B20: Green, infrastructure, banking all key
Independent Business leaders and economists from the G20 economies met on Sunday in Washington to address concerns of the private sector over the international economic outlook.
"We need to work with the private sector and we need to leverage the capital market to address global challenges and to bring the world to the next high level," said Zhu Min, deputy managing director of IMF, to people attending B20, a forum through which the private sector produces policy recommendations for the annual meeting of G20 leaders.
Key among the issues discussed was the need for environmentally friendly development patterns and their steep costs.
"Most estimates are saying trillions of US dollars will be needed for investment in green areas such as environmental protection, energy saving, clean energy, clean transportation and clean buildings," said Ma Jun, chief economist at the People's Bank of China.

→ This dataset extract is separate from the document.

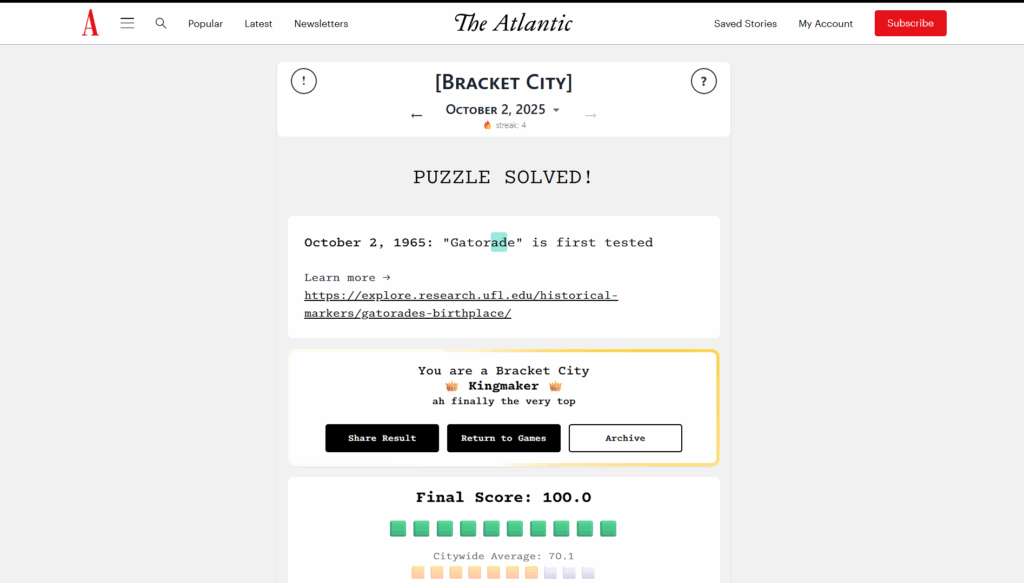The image size is (1024, 583).
Task: Select the Popular menu item
Action: [x=205, y=23]
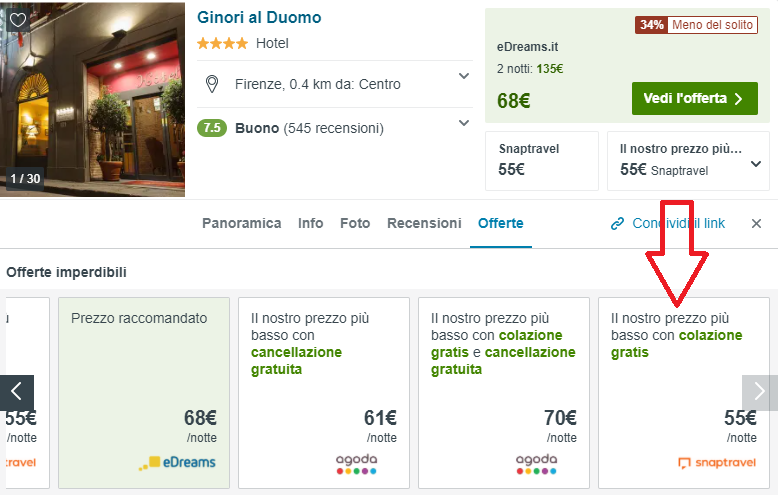Open the lowest price Snaptravel dropdown

point(756,164)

These investments will be forced to rely heavily on funding from areas outside of the government. "In China, we estimate that 85 percent of the green investment in China needs to be covered by private funding and only 15 percent can be covered by fiscal resources," said Ma.
Much of the green investment within China and other regions will consist of infrastructure projects, which, according to Ren Hongbin, chairman of China National Machinery Industry Corporation, is a welcome prospect.

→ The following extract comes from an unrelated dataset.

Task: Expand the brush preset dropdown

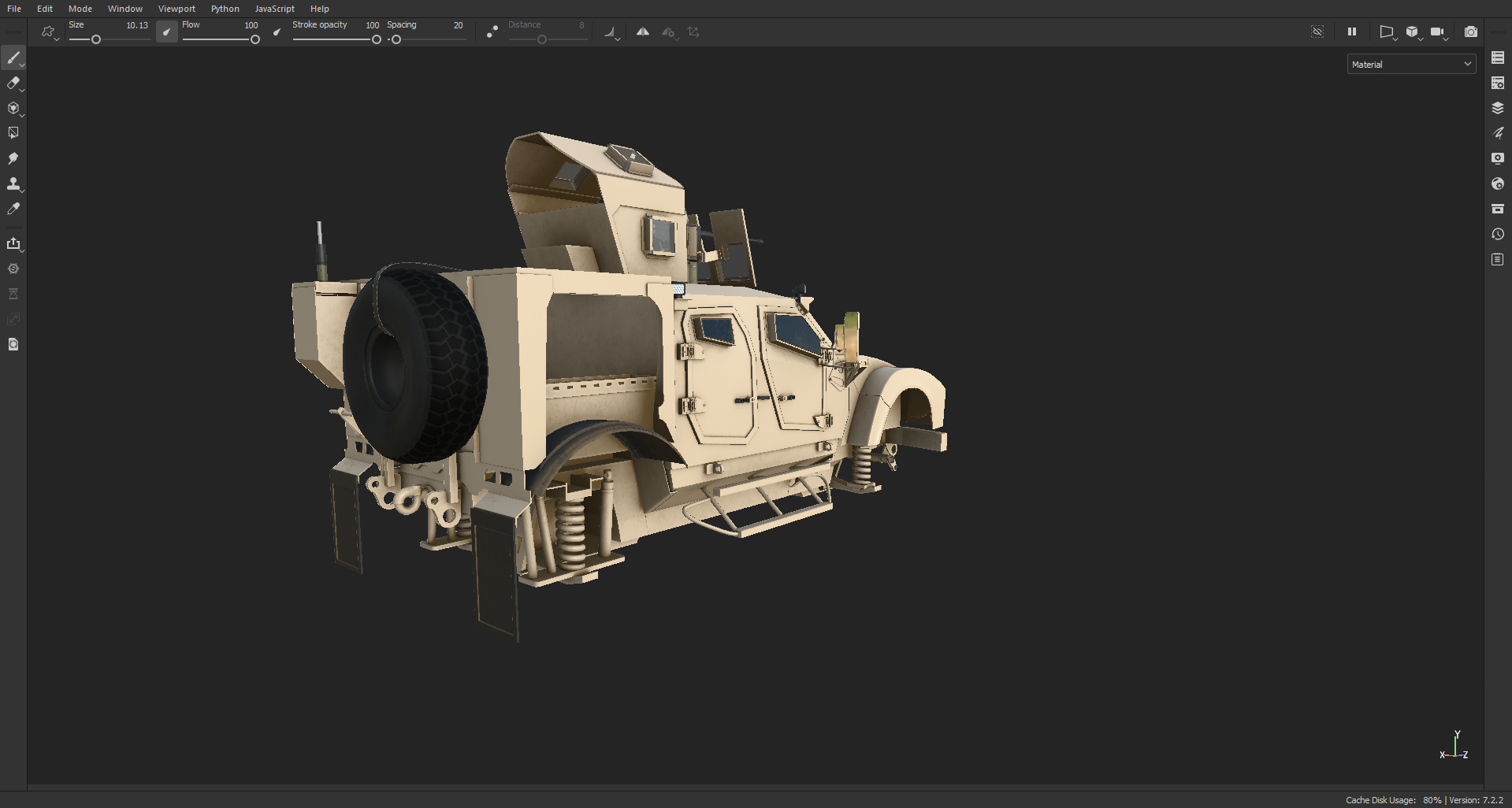Action: [50, 32]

"Reform in infrastructure could be key to mitigating the global economy's challenges," said Ren, chair of the Infrastructure Taskforce, one of the four taskforces set up by this year's B20, to be held in September in Hangzhou, East China's Zhejiang province during the G20 Summit.

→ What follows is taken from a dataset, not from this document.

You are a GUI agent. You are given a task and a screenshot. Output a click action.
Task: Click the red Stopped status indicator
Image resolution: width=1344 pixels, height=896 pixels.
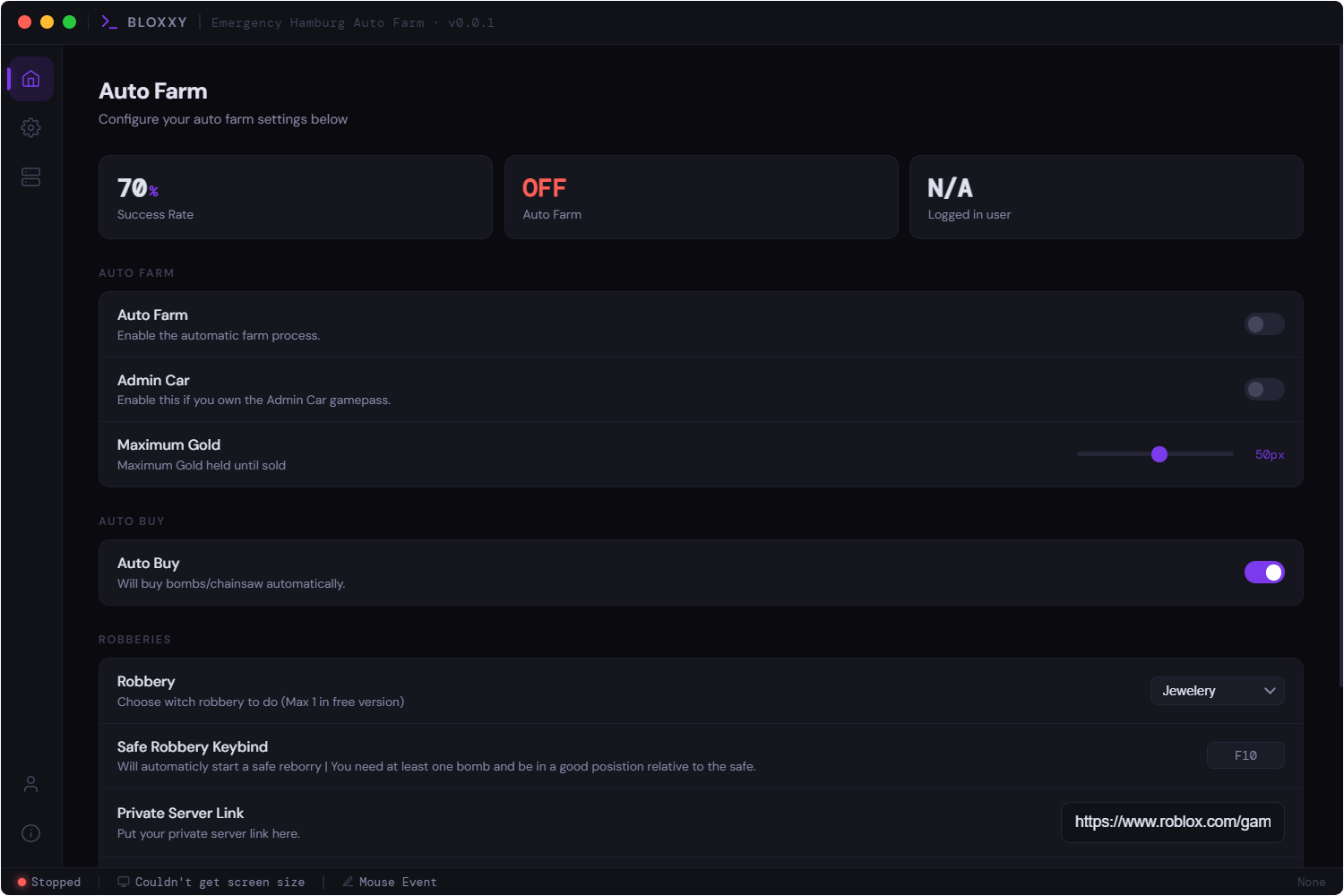[22, 882]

"Infrastructure is one of the few areas identified by IMF reports as having potential to deliver strong productive gains across all kinds of countries - least developed, emerging, and developed," he said.
China is well-poised to take on future infrastructure projects with the establishment of the Asian Infrastructure Investment Bank (AIIB), as well as the Belt and Road Initiative. The initiative hopes to develop infrastructure between China's Central Asian and East European neighbors and beyond.
Another theme at discussion was the notion of financial inclusion, what Ma Jun defined as, "the provision of basic financial services such as account openings, payments, and lending to low-income populations and populations in remote and rural areas".
For many years, he said, these services were considered too costly by the banking system. But in the past few years, the development of digital financial services has enabled such services to be provided at much lower costs and with much higher efficiency.
About 400 million people are now users of mobile banking, Ma said. Digital banking has become more accessible with he invention of online platforms such as WeChat's banking services and Alipay, China's most popular online payment platform.
Allan Fong in Washington contributed to this story.